The sports wear giant are suing the All England Club in May, seeking damages and an injunction against rules limiting the size of advertising logos on players’ clothing.
It is part of a worldwide action launched by adidas against the Grand Slam tournaments, which includes Wimbledon, and the International Tennis Federation.
The action against the All England Club also includes every member of the club so adidas are in effect also suing Federer and Henman who, as well as being sponsored to wear adidas clothing, are also All England members.
All England Club chief executive Ian Ritchie said yesterday: “I think it’s a great shame they are suing a group of people who put all the profits of the event back into tennis. We think it’s heavy handed that the action also includes all the individual members of the club.”
The action has come about as a result of the four Grand Slam organisers limiting the size of logos. They claim the famous adidas three stripes are subject to the rule change and negotiations, which have been held since the decision was taken 11 months ago, have failed to break the deadlock. “We do not want a situation where we see players covered in manufacturers identifications. You could see players becoming walking advertising hoardings,” Ritchie said.
“We believe it is absolutely right to restrict advertising on players’ clothing and to maintain a tasteful and professional dress code.”
“The rules must be the same for all manufacturers. Allowing the registered three stripes manufacturers’ identification to continue to be advertised all over player clothing would inevitably result in equally large ‘swooshes’ and ‘crocodiles’ and other identities.
“That, in our view, would be inappropriate in a Grand Slam and Wimbledon environment.”
Wimbledon are also stridently resisting equal pay for men and women players. With next month’s French Open giving women parity for the first time, Wimbledon is the only Grand Slam tournament still operating a differential.
This year the men’s champion will receive £655,000, with the women’s title holder collecting £625,000 – both £25,000 up on last year.
Confirmation the men would continue to receive higher prize money than women met with an angry response from the WTA Tour, who run women’s tennis at a professional level and chief executive Larry Scott accused the event of a “morally indefensible” attitude.
A statement from Scott read: “The Sony Ericsson WTA Tour and our members are deeply disappointed Wimbledon have failed to do the right thing, and continue to promote inequality in pay across the board between men and women.
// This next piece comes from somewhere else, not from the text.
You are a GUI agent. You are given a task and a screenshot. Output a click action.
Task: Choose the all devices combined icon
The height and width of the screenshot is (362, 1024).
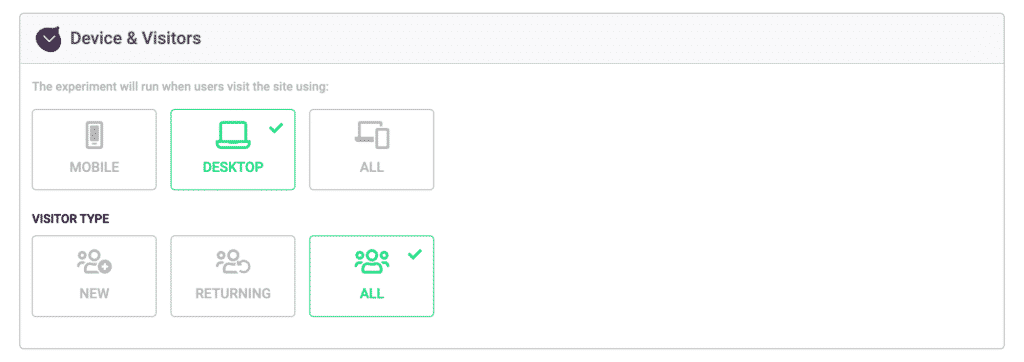point(372,135)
In the 21st century, it is morally indefensible that women competitors in a grand slam tournament should be receiving considerably less prize money than their male counterparts.
“Women got the vote in Britain in 1918, and the Sex Discrimination Act has been in force for over 30 years, yet Wimbledon continue to take a Victorian era view when it comes to pay.
“Wimbledon represent so much that is good about modern British society, but inequality should not be part of the Wimbledon brand.”
All England Club chairman Tim Phillips defended the differential on the grounds that the top 10 women took more away from last year’s championships than the top 10 men due to their involvement in doubles.